*Problem statement:* Word for word, transcribe the data below from the line with "Where should I click to: Open" to the line with "the B Layout", keeping both of those lines.

*Given records:*

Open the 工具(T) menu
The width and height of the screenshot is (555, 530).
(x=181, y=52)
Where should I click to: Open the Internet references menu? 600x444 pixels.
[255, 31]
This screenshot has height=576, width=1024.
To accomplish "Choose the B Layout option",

==

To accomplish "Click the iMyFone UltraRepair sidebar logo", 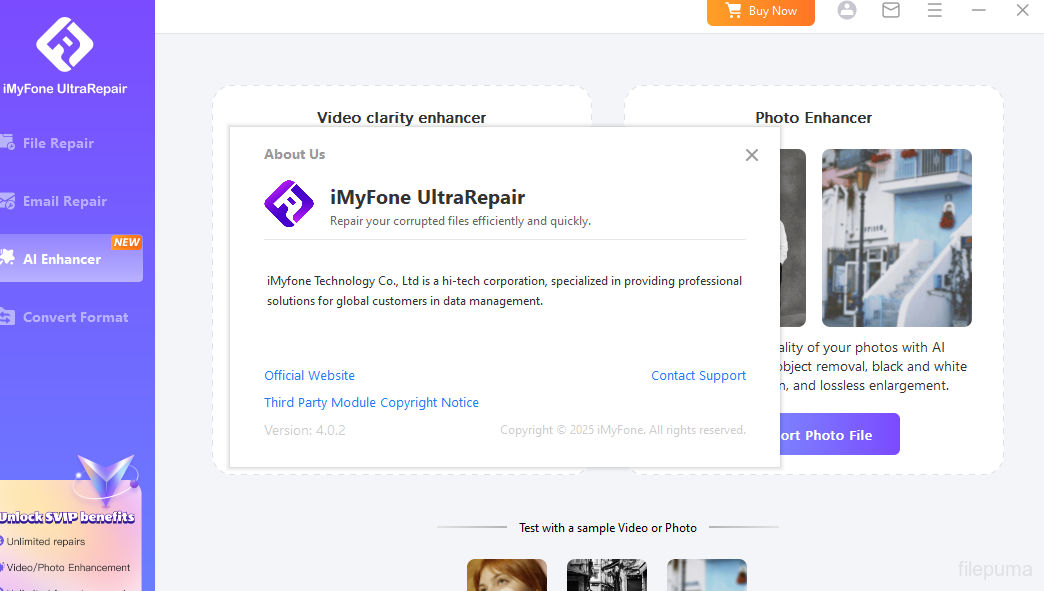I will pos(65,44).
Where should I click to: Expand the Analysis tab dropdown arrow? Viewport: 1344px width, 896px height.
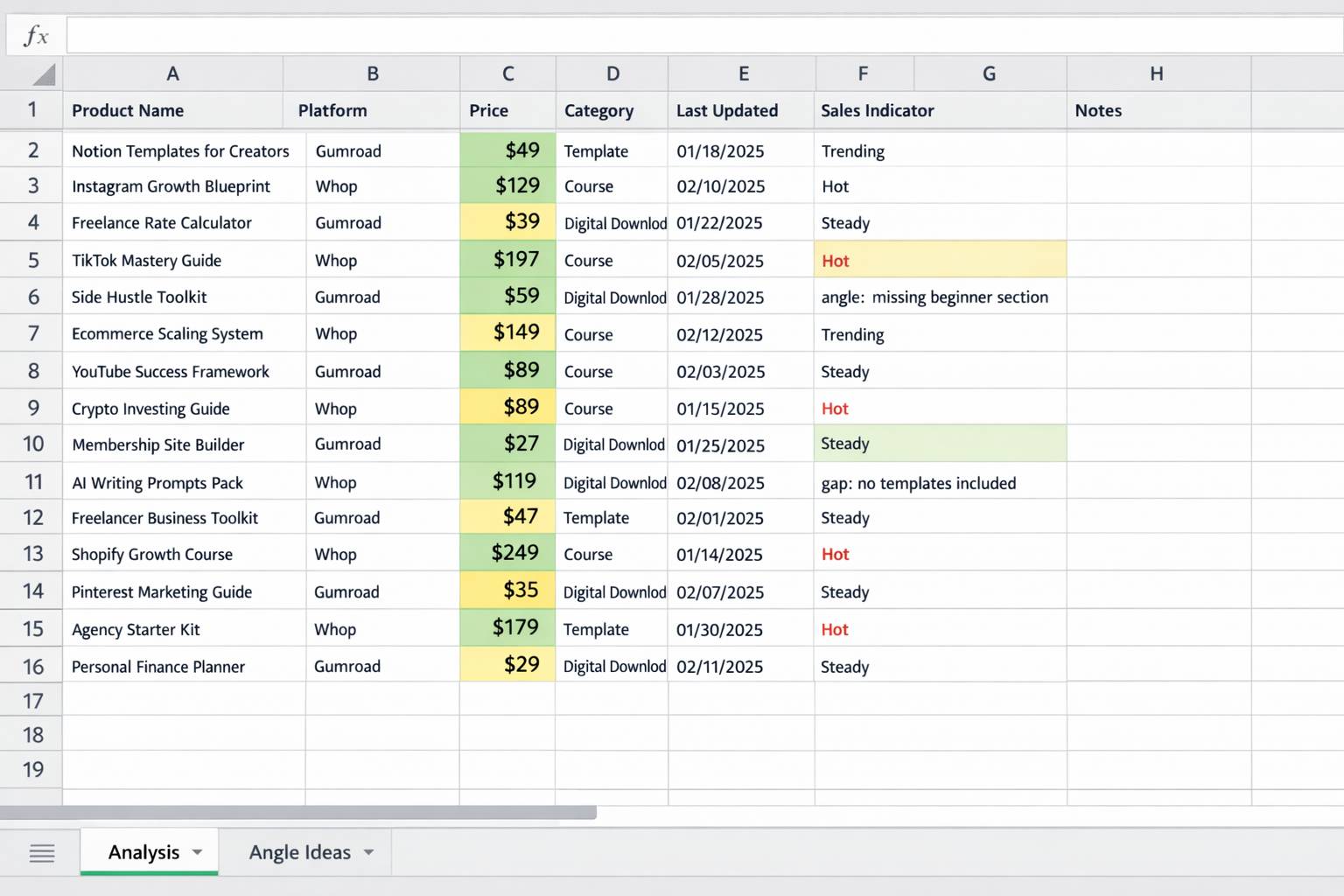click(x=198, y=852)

*Response box:*
Where should I click to: Open the Internet references menu? 600x444 pixels.
[255, 31]
This screenshot has height=576, width=1024.
To accomplish "Choose the B Layout option",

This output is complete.